Deux jeunes témoignent

L’un s’appelle Zakaria Ennigrou, l’autre Oueslati Fathi. Le premier est Marocain. Le second, Tunisien. Ils sont tous les deux nés à Bastia et vivent dans la rue droite. Ils ont une idée fixe: quitter l’île. Ils expliquent les motivations qui les ont portés à l’exode. “Seuls les Arabes soumis peuvent vivre en Corse. Nous ne sommes pas des soumis”, dit Zakaria, lycéen âgé de 19 ans. Oueslati, un ouvrier âgé de 21 ans, renchérit : “quand je croise un Corse dans la rue il s’attend à ce que je baisse les yeux. Je ne baisse jamais les yeux”.
Tous les deux s’opposent au modèle de vie de leurs parents. “Nous, on veut vivre”, clament-ils de concert. Ils affirment que le racisme a toujours existé en Corse, mais qu’il n’y avait pas besoin de l’afficher tant que les Maghrébins rasaient les murs. “Avant, nos parents vivaient dans des baraques et circulaient en bicyclettes. Ils jouaient parfaitement le rôle qu’on attendait d’eux”, indique Oueslati qui se targue de réfléchir “avec sa tête”.

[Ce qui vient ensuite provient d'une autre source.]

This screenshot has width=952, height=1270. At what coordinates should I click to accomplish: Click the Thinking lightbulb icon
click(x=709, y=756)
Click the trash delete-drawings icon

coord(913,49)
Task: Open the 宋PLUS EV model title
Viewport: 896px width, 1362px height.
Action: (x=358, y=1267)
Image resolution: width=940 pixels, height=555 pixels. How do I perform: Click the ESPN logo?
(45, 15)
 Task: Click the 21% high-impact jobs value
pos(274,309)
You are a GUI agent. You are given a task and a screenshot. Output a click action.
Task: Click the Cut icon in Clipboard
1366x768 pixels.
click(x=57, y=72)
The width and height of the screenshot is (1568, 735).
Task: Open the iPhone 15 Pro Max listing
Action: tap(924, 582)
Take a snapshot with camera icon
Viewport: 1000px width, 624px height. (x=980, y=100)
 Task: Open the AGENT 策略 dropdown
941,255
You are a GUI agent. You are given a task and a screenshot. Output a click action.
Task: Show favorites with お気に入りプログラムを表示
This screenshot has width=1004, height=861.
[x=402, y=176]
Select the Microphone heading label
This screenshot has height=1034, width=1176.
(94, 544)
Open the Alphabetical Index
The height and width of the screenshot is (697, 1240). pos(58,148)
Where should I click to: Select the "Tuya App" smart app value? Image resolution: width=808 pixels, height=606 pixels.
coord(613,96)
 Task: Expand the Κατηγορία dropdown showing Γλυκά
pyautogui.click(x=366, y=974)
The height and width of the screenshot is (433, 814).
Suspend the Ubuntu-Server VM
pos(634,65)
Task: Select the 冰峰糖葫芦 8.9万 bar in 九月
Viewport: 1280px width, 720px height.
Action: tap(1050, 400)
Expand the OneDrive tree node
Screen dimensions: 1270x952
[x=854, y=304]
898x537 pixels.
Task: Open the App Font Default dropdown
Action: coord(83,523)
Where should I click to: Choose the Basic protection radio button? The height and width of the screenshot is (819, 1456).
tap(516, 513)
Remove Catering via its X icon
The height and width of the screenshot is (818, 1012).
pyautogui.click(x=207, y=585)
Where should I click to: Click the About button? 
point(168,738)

A l’opposé, Zakaria parle avec ses tripes. Il accable tout le monde : “le consulat du Maroc n’a rien à foutre ici. Nos parents sont trop dociles”. Les deux jeunes se font pourtant du souci pour leurs parents: “chaque fois que l’on quitte la rue, nos mères ont la trouille”. Le Tunisien se promène avec un pitbull qui porte un ruban noir autour du cou. Il aime le cinéma et particulièrement les films américains qui traitent du racisme contre les Noirs. “Je les regarde tout le temps, parce que je m’y retrouve”. Quand on leur parle des arguments de ceux qui disent que les actes racistes se sont intensifiés contre les Arabes, “parce qu’ils vendent de la drogue”, les deux jeunes réfutent avec vigueur ces propos. “Oui, c’est vrai on “vend du haschich ici, mais les Corses vendent de la drogue dure là-bas et tout le monde le sait”, s’indigne Zakaria. “Personne n’est dupe”, ajoute Oueslati qui montre la paume rugueuse de ses mains: “Ce sont des mains de vendeur de shit!”, répète-t-il. “Tous les prétextes sont bons pour casser de l’Arabe. Bientôt ce sera la Côte d’Ivoire ici”, s’exclame Zakaria. Les deux jeunes disent qu’ils n’attendront pas que cela arrive. Oueslati a déjà un plan. Il rejoint l’été prochain son oncle à Toulon pour travailler dans un snack. Et Zakaria est impatient d’avoir son bac pour “se barrer”.